Purpose of the REPL
The Miller read-evaluate-print loop is an interactive counterpart to record-processing using the put/filter domain-specific language.
Using put and filter, you can do the following:
- Specify input format (e.g.
--icsv
), output format (e.g. --ojson
), etc. using command-line flags.
- Specify filenames on the command line.
- Define
begin {...}
blocks which are executed before the first record is read.
- Define
end {...}
blocks which are executed after the last record is read.
- Define user-defined functions/subroutines using
func
and subr
.
- Specify statements to be executed on each record -- which are anything outside of
begin
/end
/func
/subr
.
- Example:
mlr --icsv --ojson put 'begin {print "HELLO"} $z = $x + $y; end {print "GOODBYE"}
Using the REPL, by contrast, you get interactive control over those same steps:
- Specify input format (e.g.
--icsv
), output format (e.g. --ojson
), etc. using command-line flags.
- Specify filenames either on the command line or via
:open
at the Miller REPL.
- Read records one at a time using
:read
.
- Skip ahead using statements
:skip 10
or :skip until NR == 100
or :skip until $status_code != 200
.
- Similarly, but processing records rather than skipping past them, using
:process
rather than :skip
.
- Define
begin {...}
blocks; invoke them at will using :begin
.
- Define
end {...}
blocks; invoke them at will using :end
.
- Define user-defined functions/subroutines using
func
/subr
; call them from other statements.
- Interactively specify statements to be executed on the current record.

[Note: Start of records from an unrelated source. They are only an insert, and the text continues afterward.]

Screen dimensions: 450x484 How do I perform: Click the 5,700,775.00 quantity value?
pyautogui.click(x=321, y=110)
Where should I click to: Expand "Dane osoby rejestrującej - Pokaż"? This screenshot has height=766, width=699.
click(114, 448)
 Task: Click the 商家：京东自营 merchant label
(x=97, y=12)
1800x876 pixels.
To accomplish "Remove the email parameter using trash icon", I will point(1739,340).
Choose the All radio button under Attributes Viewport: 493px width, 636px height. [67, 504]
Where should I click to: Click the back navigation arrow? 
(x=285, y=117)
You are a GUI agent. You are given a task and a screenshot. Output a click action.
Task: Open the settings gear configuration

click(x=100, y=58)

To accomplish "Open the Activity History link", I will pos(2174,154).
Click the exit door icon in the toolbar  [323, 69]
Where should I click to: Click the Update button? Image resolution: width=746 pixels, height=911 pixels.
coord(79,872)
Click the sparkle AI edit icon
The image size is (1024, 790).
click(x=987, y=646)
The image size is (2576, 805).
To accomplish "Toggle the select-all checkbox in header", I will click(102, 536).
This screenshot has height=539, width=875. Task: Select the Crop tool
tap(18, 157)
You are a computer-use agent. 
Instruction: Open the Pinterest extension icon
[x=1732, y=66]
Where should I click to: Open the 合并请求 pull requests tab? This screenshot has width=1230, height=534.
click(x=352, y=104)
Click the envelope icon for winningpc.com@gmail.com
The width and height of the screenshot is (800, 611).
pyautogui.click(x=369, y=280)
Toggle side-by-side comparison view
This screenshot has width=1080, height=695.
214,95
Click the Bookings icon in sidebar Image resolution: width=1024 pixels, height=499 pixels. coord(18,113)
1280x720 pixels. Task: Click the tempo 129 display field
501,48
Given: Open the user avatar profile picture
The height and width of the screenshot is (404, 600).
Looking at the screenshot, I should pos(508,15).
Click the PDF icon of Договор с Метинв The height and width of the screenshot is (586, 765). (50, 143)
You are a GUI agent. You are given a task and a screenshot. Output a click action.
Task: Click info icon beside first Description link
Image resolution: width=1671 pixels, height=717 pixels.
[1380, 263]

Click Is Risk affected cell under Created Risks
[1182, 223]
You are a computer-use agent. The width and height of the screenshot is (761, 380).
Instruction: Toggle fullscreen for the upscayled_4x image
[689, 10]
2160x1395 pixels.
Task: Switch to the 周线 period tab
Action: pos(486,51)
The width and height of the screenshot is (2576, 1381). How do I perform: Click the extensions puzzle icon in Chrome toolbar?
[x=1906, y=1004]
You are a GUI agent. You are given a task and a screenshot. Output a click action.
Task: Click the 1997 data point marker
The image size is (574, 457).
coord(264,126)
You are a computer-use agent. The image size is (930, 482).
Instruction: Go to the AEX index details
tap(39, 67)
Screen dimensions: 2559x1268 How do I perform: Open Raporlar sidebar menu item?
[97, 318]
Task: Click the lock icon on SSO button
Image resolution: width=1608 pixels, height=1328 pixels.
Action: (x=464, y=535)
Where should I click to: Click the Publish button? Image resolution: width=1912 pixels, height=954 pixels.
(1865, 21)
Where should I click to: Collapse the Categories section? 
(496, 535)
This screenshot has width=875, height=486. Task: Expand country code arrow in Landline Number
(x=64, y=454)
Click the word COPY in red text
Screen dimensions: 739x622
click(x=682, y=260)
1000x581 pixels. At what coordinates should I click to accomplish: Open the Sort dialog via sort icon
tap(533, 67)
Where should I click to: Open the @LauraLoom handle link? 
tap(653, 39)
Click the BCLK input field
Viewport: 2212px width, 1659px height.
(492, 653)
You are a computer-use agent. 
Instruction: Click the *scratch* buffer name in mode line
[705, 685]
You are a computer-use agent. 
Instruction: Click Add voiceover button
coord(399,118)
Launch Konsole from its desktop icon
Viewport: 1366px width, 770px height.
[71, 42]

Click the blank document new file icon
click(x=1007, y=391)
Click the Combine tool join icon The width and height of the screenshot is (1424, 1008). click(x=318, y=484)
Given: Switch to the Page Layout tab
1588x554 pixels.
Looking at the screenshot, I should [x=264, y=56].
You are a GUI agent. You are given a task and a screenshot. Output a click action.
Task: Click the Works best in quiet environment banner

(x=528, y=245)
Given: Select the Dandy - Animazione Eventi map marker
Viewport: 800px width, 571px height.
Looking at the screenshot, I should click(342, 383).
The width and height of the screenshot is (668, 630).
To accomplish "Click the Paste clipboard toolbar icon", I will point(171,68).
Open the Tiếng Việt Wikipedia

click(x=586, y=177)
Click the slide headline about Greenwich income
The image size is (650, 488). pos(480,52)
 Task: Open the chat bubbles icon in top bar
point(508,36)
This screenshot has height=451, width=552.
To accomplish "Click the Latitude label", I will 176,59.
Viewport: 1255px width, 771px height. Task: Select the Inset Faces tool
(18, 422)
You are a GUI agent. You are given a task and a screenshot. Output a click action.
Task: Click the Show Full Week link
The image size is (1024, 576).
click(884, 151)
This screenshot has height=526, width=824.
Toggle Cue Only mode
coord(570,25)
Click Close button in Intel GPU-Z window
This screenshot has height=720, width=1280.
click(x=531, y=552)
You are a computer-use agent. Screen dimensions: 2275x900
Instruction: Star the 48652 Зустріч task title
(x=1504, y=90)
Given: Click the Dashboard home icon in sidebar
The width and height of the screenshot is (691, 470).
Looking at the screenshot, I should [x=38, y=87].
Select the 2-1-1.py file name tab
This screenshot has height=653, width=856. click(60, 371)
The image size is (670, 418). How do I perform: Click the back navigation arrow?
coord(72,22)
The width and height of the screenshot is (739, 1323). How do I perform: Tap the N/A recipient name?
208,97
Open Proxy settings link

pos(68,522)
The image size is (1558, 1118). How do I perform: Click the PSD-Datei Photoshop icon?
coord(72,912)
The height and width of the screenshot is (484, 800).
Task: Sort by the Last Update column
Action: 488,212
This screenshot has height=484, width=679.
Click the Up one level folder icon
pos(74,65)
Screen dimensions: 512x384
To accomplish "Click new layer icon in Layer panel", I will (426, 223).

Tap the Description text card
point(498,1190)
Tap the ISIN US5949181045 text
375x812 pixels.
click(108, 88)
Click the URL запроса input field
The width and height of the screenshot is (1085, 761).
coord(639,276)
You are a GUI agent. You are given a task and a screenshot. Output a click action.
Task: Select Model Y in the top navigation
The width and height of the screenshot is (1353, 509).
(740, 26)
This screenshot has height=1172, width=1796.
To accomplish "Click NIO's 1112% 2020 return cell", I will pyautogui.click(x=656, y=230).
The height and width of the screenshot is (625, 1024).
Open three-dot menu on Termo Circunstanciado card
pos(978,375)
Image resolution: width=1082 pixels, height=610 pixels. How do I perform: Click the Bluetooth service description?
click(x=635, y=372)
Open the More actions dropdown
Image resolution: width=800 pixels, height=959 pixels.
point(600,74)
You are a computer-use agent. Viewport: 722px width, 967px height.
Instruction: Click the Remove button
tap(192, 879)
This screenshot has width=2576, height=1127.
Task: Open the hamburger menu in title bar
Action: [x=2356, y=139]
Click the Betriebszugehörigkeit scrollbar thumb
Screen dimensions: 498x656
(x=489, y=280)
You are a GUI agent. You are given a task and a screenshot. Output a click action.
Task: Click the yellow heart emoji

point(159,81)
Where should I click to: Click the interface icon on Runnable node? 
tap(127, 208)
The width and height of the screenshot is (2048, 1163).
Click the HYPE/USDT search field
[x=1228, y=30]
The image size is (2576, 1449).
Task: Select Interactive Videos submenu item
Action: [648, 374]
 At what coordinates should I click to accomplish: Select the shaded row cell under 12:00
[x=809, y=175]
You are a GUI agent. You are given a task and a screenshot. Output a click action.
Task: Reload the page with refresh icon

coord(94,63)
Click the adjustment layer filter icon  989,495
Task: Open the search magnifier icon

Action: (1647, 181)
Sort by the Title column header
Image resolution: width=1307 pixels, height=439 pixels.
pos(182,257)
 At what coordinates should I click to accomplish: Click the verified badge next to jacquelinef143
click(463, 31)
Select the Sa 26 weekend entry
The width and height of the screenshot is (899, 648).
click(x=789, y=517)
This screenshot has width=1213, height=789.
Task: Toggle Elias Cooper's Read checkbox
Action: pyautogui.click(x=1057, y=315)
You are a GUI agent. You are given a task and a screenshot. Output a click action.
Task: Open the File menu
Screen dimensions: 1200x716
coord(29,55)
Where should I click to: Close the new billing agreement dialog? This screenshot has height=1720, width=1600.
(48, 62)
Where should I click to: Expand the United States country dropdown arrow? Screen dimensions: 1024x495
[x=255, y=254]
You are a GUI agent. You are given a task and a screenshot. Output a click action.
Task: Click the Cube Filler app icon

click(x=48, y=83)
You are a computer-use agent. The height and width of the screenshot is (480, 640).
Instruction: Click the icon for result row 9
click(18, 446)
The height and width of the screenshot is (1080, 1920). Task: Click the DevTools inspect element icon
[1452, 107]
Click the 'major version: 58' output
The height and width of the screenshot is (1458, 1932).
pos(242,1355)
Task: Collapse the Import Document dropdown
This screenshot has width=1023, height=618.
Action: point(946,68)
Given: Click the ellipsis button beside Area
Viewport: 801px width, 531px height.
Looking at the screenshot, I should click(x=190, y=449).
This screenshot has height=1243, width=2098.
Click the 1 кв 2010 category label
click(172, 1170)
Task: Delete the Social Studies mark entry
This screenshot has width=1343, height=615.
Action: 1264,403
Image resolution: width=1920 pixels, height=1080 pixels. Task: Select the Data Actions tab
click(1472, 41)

- Load any of the above from Miller-script files using
:load
.
- Furthermore, any DSL statements other than
begin
/end
/func
/subr
loaded using :load
-- or from multiline input mode which is where you type <
on a line by itself, enter the code, then type >
on a line by itself -- will be remembered and can be invoked on a given record using :main
. In multiline mode and load-from-file, semicolons are required between statements; otherwise they are not needed.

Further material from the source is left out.